# CHALLENGE
Starting with the line containing "Select Інеса Сергіївна" and going on through the line containing "(x=92, y=509)", swap "tile" for "card" and leave everything else unchanged. Return only those lines.

# Excerpt from a dataset
** begin **
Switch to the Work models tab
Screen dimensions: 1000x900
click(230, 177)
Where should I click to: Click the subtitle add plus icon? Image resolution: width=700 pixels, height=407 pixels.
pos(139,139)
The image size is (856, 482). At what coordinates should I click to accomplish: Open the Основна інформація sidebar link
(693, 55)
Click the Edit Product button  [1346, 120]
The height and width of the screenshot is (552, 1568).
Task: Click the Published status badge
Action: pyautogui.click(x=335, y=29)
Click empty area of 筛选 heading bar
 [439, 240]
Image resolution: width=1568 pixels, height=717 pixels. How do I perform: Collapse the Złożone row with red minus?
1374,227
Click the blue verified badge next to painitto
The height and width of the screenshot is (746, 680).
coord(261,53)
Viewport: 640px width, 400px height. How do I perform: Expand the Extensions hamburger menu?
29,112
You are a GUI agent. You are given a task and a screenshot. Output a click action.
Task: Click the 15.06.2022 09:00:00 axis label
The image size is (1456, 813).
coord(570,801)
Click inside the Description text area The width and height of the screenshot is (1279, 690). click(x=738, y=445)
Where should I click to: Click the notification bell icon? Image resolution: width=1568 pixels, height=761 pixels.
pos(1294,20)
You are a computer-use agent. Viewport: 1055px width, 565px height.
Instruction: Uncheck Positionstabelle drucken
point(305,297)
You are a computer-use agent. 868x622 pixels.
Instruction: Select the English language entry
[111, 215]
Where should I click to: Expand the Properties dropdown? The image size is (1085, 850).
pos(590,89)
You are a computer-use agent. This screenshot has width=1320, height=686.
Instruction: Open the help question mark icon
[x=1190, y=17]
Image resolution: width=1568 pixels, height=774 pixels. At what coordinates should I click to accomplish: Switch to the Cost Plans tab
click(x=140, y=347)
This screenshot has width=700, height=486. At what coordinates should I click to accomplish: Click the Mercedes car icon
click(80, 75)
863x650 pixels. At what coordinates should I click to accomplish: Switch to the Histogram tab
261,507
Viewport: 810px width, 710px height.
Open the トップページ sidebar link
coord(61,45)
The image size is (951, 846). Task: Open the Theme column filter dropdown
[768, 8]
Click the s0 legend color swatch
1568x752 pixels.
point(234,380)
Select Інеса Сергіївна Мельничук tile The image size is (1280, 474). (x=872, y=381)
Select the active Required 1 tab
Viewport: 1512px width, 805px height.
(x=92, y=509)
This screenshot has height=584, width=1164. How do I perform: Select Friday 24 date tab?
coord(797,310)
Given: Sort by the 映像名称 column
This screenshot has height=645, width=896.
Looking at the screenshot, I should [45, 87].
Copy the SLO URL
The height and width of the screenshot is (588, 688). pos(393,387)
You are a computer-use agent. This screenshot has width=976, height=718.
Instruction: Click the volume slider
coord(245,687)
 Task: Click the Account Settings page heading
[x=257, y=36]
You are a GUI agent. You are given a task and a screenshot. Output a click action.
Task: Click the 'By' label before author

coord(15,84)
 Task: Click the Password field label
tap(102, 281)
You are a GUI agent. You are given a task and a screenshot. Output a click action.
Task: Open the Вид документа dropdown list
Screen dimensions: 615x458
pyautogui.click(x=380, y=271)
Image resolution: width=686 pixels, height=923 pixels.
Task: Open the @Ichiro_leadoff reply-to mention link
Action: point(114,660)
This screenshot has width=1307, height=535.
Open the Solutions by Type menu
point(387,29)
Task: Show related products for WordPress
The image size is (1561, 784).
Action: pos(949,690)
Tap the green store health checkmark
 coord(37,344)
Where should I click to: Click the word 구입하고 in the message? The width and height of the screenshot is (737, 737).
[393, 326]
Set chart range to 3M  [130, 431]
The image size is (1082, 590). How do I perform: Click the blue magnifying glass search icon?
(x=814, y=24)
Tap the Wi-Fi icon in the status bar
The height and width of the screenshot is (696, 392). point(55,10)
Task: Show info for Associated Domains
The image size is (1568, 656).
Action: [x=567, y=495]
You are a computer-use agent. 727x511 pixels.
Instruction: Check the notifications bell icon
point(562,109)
** end **
# THE REPLY
Select Інеса Сергіївна Мельничук card The image size is (1280, 474). (x=872, y=381)
Select the active Required 1 tab
Viewport: 1512px width, 805px height.
(x=92, y=509)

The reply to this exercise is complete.